Metrics Alarms with Prometheus and Alertmanager

By | April 20, 2021

In this article I will use Prometheus and Alertmanager to send alarms when disk-space is low for a Spring Boot application. Actually, any service or application which have metrics that can be scraped by Prometheus can have alarms so the technique described in this article is not only applicable to Spring Boot services and applications.

A complete example is available on GitHub.

Prerequisites

Given that Prometheus will be used to scrape the metrics, a service or an application that exposes metrics that can be scraped should be considered a prerequisite. This article builds on my previous article Spring Boot Prometheus Disk-Space Metrics, in which custom disk-space metrics were exposed by a Spring Boot application.

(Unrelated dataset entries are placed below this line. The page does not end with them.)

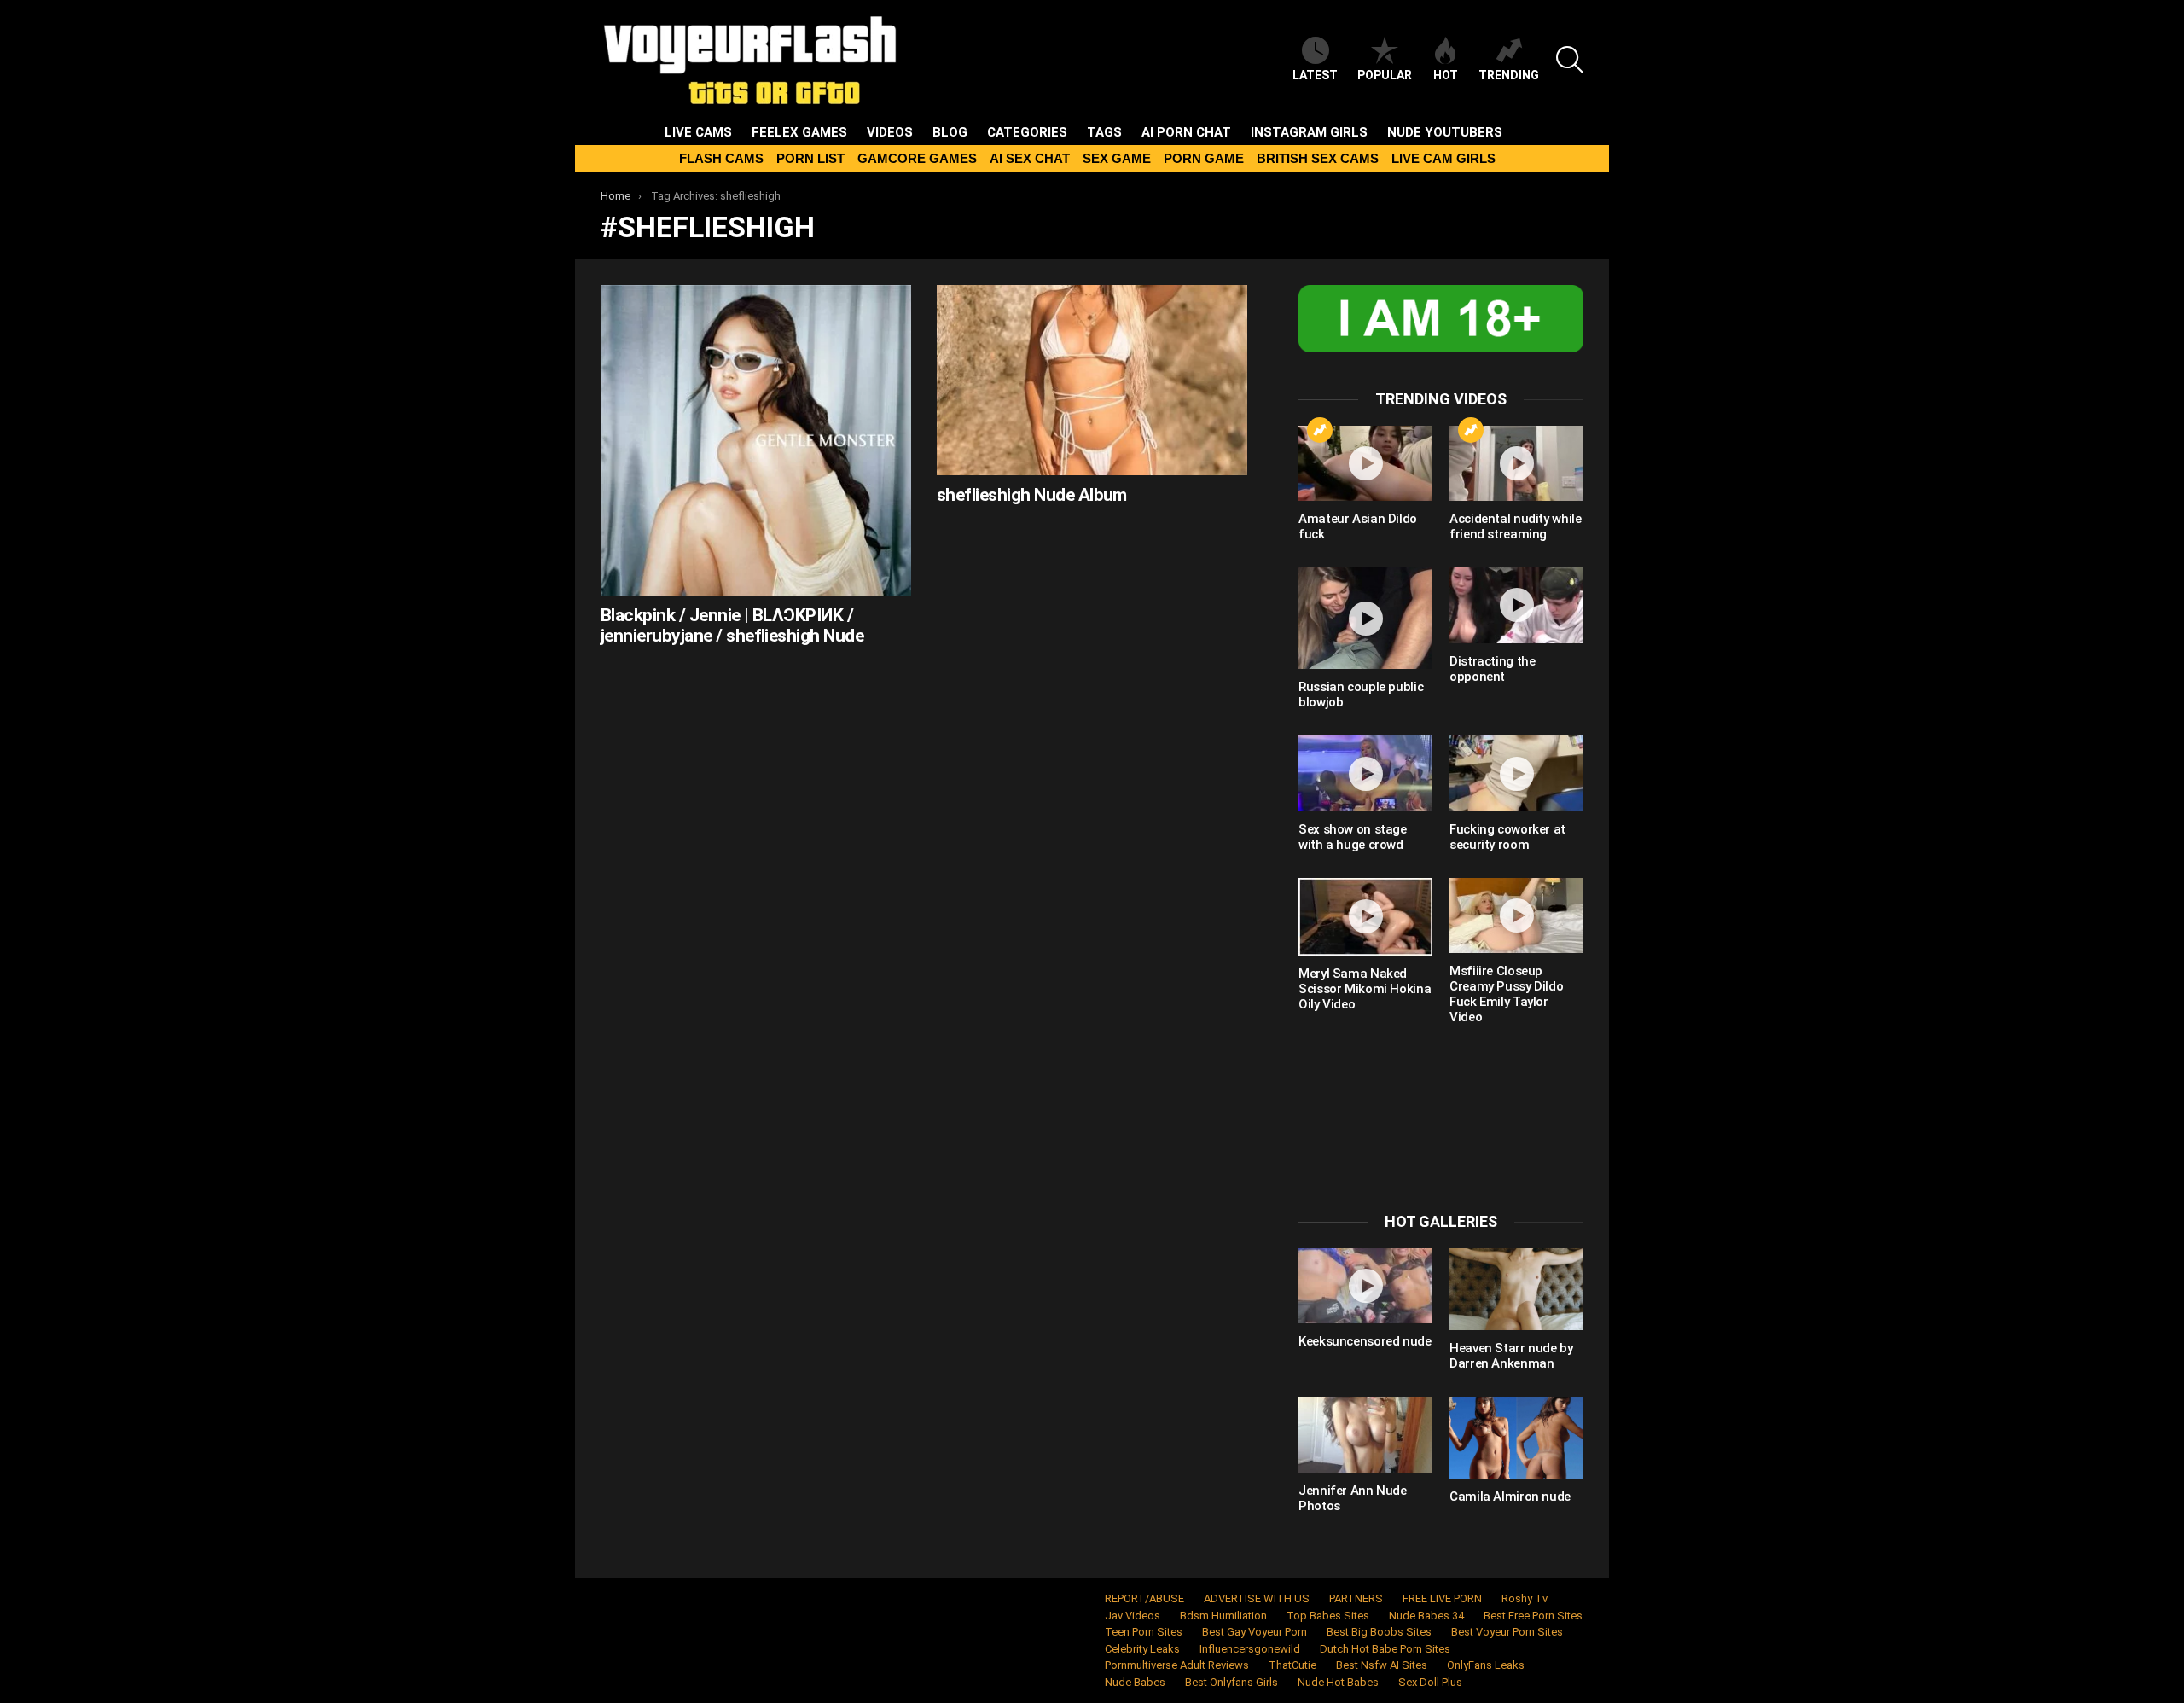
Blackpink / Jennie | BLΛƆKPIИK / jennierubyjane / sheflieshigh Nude (732, 625)
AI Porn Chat (1186, 132)
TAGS (1104, 132)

In addition for Prometheus to be able to scrape metrics, the IP address of the computer on which the application to be scraped is running is also needed. An address like 127.0.0.1 or localhost will not work. The IP address can be obtained using, for instance, the ifconfig command. The IP address I will use in this example is 192.168.1.104.

Prometheus Configuration

Prometheus and Alertmanager will be run in Docker containers with external configuration files. First the Prometheus configuration file and the directory structure in which the files will be stored is to be created:

  • Create a directory named “prometheus”.
  • In the “prometheus” directory, create another directory named “config”.
  • In the “prometheus” directory, create another directory named “rules”.
  • In the “config” directory, create a file named “prometheus.yml” with the following contents:
# To reload this configuration and any rule configurations referenced by this configuration
# do a POST to http://localhost:9090/-/reload.
# In order for on-demand configuration reloading to work, the --web.enable-lifecycle
# option must be specified when launching Prometheus.
global:
  scrape_interval: 10s

rule_files:
  - "/etc/prometheus/rules/*.rules"

scrape_configs:
  - job_name: 'spring_boot_actuator_metrics'
    metrics_path: '/actuator/prometheus'
    scrape_interval: 10s
    static_configs:
      # The IP address below must be replaced with the current IP address of the computer
      # on which the REST Example application is running.
      # Note that "localhost" or "127.0.0.1" does not work!
      - targets: ['192.168.1.104:8080']

alerting:
  alertmanagers:
    - static_configs:
        - targets:
            - alert-manager:9093

Note that:

  • There is a comment in the configuration file on how to enable dynamic reloading of the configuration and associated rule configurations.
  • Rules-files to be loaded are specified using a wildcard (*.rules) at the rule_files key.
    This allows for adding new rules-files without having to change this configuration as long as the new rules-files have the “.rules” postfix.
  • There are two scrape_interval keys.
    The first one appears under the global key and the second one appears under the first job under the scrape_configs key.
    The global one specifies the default scraping interval.
    The one under the scrape_configs specifies the scraping interval of the job in question – this overrides the default scraping intervals.
  • The scrape_configs key contains a number of scraping configurations specifying from where to scrape data.
  • The metrics_path value of the job specifies the HTTP path at which data will be scraped.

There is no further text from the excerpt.